What to produce
Find the word "agent" in the records below. List each line containing it.

Records for this task
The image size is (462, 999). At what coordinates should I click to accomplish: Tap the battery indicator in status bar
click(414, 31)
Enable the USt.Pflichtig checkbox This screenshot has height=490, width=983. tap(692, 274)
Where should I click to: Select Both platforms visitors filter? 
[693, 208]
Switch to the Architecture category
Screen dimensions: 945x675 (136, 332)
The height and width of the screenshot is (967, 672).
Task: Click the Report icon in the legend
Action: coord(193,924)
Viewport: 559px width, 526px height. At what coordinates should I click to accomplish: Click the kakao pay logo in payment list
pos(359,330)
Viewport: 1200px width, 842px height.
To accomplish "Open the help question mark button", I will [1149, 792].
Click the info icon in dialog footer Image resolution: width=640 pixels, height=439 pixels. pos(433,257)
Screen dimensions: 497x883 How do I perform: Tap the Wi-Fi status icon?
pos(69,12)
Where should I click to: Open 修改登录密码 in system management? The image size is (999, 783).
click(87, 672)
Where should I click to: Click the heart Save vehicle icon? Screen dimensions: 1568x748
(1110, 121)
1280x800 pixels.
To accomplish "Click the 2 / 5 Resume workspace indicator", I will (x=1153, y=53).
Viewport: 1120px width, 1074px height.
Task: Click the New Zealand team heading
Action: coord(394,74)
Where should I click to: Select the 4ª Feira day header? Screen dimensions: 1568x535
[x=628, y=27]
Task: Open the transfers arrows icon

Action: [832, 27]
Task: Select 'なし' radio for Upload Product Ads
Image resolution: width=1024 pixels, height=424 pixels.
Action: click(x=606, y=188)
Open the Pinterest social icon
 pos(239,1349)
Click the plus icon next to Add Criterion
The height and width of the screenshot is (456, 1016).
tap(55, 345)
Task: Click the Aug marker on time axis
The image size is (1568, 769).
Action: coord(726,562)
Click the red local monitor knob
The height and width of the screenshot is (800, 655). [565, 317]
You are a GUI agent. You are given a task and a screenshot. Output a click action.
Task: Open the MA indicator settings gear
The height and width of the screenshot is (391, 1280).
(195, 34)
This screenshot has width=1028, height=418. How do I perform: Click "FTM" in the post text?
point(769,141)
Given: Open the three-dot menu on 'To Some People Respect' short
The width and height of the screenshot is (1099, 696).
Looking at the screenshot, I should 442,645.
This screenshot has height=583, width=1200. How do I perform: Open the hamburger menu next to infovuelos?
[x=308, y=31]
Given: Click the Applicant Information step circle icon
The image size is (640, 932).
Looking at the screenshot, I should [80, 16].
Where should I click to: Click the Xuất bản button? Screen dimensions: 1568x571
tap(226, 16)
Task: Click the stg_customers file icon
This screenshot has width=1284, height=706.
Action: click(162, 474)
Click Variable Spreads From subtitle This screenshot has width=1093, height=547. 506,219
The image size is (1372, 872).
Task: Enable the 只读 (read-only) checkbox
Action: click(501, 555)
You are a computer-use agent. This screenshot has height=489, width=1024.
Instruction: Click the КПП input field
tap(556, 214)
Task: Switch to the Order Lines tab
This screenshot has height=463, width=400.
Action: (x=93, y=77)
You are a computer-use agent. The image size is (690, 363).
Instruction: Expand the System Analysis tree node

Output for this task
You are a GUI agent. You are given a task and a screenshot. Output a click action.
You are a computer-use agent. This screenshot has height=489, width=1024.
You are a computer-use agent. The image size is (690, 363).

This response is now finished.